Text shown:

%%

Milking Prayer

Milking Prayer

Bless, O God, my little cow,
Bless, O God, my desire;
Bless Thou my partnership
And the milking of my hands, O God.

Bless, O God, each teat,
Bless, O God, each finger;
Bless thou each drop
That goes into my pitcher, O God!

— The Carmina Gadelica, IV, 65
from Celtic Christian Spirituality: Essential Writings — Annotated & Explained, SkyLight Paths Publishing, 2011.

We invite you to spend time in contemplation with this milking prayer from The Carmina Gadelica, a collection of prayers, poetry, and folklore from the Celtic oral tradition. Then join in the conversation with your own poetic response.

On October 15, I joined with four other women in a haiku retreat at The Priory Spirituality Center in Lacey, Washington. We spent contemplative time with the Milking Prayer and wrote a 3-line poetic responses. Then we passed our poems around the circle, each of us adding two more lines to our neighbor’s poem. Hope you enjoy our linking Lectio+Haiku, posted in the Comments below.

%%

Supplied data:
%%

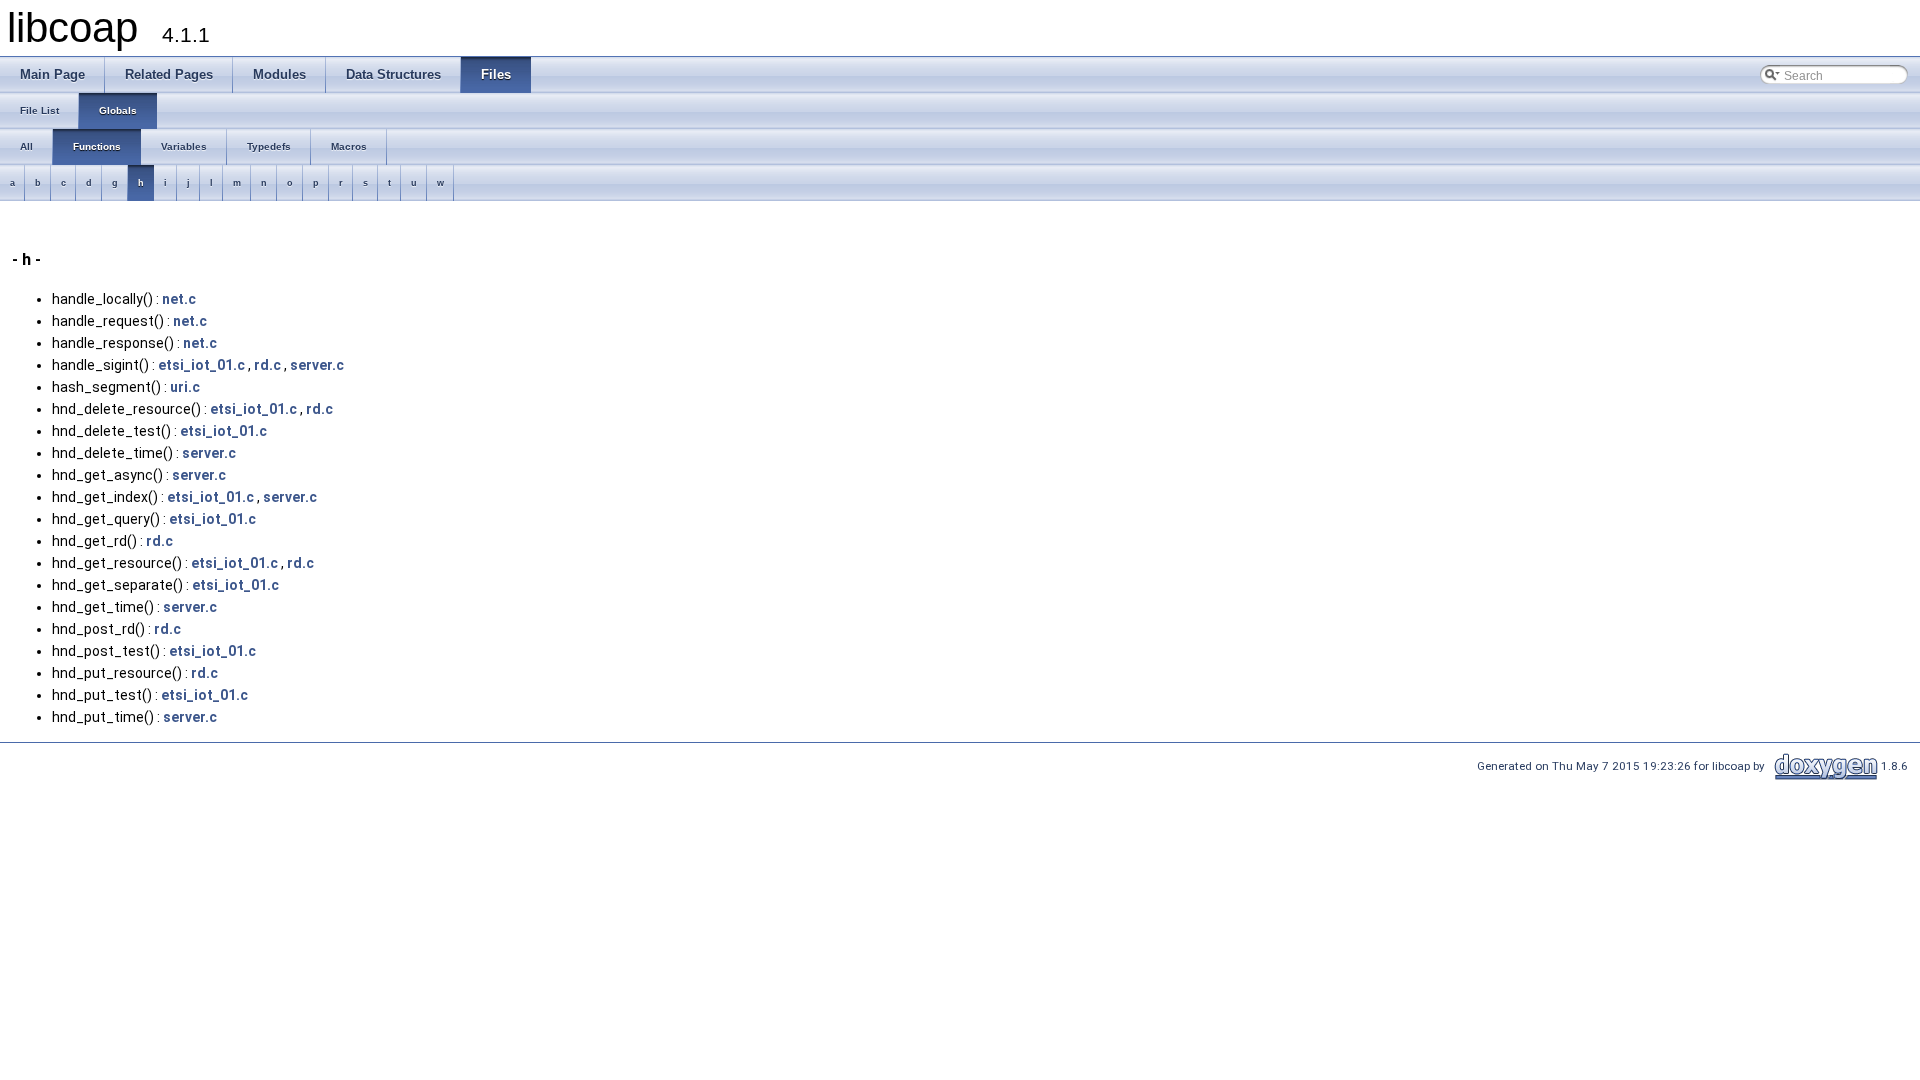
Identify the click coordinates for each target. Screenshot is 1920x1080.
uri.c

%%

Exercise 1:
Can you shorten the paragraph of the milking prayer page that begins "On October 15" into a bulleted list that keeps its main facts?
Exercise 2:
Transcribe everything on the milking prayer page from "Bless, O God, my little" down to "pitcher, O God!".

Right answer 1:
- On October 15, five women held a haiku retreat at The Priory Spirituality Center in Lacey, Washington.
- They spent contemplative time with the Milking Prayer and each wrote a three-line poetic response.
- Each poem was passed around the circle, and each person added two lines to a neighbor's poem.
- The resulting linked Lectio+Haiku is posted in the Comments below.

Right answer 2:
Bless, O God, my little cow,
Bless, O God, my desire;
Bless Thou my partnership
And the milking of my hands, O God.

Bless, O God, each teat,
Bless, O God, each finger;
Bless thou each drop
That goes into my pitcher, O God!